Sounds absolutely crap.

GladAllOver · 08/09/2019 13:28

I'm just astonished at the number of people who are comfortable with the child's father taking drugs.

Butchyrestingface · 08/09/2019 13:37

I'm just astonished at the number of people who are comfortable with the child's father taking drugs.

I was astonished by the poster affronted at pregnant OP drinking water and eating sweeties at a festival. Grin

IcedPurple · 08/09/2019 13:42

Agree with other posters that the real issue is the drugs, not the language.

However, I think a lot depends on where you are.
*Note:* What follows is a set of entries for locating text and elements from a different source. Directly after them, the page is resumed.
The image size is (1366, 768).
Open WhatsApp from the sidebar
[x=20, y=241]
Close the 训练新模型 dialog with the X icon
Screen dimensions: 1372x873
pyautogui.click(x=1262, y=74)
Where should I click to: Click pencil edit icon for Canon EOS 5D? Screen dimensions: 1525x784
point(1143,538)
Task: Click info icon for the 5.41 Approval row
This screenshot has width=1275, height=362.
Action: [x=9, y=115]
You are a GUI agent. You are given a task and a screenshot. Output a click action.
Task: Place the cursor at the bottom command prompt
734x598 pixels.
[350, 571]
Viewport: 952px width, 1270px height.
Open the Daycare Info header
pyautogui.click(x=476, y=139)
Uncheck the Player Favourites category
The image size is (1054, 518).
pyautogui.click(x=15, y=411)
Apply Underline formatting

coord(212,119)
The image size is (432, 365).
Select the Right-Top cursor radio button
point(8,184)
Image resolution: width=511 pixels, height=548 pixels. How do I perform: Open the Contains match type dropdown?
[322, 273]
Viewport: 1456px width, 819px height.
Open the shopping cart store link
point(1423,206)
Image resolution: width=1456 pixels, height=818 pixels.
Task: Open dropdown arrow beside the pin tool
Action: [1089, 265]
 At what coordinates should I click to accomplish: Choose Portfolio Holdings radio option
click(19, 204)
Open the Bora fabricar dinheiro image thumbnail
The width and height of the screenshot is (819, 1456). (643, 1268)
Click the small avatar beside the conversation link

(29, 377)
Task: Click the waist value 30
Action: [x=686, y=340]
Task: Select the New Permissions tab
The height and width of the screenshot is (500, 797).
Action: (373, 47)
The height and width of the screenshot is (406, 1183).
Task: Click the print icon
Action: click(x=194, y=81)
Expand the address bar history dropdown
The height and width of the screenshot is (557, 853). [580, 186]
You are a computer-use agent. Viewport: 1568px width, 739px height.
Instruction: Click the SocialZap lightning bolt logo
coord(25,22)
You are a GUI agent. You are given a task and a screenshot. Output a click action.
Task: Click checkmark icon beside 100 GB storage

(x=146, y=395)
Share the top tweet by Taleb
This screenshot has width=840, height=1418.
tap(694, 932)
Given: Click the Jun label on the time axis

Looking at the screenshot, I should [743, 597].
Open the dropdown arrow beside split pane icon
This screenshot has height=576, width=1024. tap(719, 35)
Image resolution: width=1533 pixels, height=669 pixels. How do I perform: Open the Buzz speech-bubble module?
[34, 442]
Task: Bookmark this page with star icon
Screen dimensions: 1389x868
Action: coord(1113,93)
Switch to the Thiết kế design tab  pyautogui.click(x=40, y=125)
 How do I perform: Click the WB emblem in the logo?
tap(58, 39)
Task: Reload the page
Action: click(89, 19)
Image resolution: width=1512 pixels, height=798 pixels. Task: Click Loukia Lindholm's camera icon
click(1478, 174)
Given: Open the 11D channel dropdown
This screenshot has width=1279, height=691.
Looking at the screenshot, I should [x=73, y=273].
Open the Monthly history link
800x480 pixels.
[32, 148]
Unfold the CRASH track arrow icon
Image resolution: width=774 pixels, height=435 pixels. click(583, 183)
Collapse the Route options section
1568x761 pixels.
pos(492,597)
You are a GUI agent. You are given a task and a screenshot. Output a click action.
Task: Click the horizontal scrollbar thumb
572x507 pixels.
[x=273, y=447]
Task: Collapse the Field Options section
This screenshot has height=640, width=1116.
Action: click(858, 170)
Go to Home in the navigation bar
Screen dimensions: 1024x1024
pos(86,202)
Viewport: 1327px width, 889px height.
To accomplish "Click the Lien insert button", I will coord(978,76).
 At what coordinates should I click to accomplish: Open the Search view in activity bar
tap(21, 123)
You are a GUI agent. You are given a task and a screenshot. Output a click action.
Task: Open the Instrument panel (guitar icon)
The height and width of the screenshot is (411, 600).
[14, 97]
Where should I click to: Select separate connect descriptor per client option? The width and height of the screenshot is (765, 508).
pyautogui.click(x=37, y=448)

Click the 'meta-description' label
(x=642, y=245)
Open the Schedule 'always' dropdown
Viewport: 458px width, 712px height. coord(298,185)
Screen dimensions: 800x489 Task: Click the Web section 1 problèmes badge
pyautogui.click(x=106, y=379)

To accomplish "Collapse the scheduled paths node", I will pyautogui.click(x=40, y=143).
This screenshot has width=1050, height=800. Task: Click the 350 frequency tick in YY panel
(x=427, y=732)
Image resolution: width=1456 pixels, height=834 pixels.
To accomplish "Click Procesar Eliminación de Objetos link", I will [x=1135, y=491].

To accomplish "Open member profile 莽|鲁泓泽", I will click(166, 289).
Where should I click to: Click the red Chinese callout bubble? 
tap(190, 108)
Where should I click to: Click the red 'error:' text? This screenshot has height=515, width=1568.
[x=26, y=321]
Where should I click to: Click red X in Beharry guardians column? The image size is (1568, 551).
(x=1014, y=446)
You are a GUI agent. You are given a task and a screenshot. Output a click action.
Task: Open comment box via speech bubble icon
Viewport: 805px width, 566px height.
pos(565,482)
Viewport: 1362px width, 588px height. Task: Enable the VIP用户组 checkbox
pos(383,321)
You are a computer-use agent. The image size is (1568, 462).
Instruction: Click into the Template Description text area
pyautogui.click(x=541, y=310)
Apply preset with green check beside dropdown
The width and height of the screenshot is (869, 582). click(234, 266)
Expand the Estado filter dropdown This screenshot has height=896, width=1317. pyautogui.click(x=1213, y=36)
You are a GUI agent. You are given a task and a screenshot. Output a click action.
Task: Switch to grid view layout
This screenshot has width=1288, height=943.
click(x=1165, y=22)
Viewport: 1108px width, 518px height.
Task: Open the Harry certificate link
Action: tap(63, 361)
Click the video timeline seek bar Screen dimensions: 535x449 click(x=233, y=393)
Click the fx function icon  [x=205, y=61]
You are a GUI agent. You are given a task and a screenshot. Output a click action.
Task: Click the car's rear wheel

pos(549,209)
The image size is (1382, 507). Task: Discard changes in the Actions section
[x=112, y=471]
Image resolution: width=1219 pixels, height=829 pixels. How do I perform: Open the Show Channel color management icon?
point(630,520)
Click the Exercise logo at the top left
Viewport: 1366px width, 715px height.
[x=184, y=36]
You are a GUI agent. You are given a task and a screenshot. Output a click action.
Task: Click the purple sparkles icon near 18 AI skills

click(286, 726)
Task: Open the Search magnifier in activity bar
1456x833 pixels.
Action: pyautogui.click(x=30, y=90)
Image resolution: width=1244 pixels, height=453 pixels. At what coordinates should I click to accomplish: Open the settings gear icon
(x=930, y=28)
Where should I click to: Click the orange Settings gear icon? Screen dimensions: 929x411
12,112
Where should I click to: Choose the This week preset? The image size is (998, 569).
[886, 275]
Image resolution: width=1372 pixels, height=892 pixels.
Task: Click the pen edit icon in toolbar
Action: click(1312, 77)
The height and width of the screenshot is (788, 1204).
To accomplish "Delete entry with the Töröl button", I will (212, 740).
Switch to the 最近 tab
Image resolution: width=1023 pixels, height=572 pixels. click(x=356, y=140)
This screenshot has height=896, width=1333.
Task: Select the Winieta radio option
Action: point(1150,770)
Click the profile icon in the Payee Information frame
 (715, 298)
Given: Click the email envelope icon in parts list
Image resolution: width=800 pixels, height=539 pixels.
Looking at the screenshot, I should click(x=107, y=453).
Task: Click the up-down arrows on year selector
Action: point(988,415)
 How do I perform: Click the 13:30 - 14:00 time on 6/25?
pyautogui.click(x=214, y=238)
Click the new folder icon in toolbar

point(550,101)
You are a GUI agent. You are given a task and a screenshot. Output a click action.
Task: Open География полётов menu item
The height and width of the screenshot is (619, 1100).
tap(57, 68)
If you are in Germany, then you have to accept that people will speak German and you need to learn the language so as to able to participate. If you're in Britain, then I think the others are being a bit rude by speaking in a language they know you don't understand.

Hadjab · 08/09/2019 13:54

You are in your first stages of pregnancy where you need to be careful.Is your bf able to take care of you should you need him to? If you fell or had an accident would he be ok enough to help you?

She’s pregnant, not suffering from a life-threatening illness 😑

RogersVideo · 08/09/2019 14:02

I think an outing where only one person can speak both languages was always going to be dull for somebody.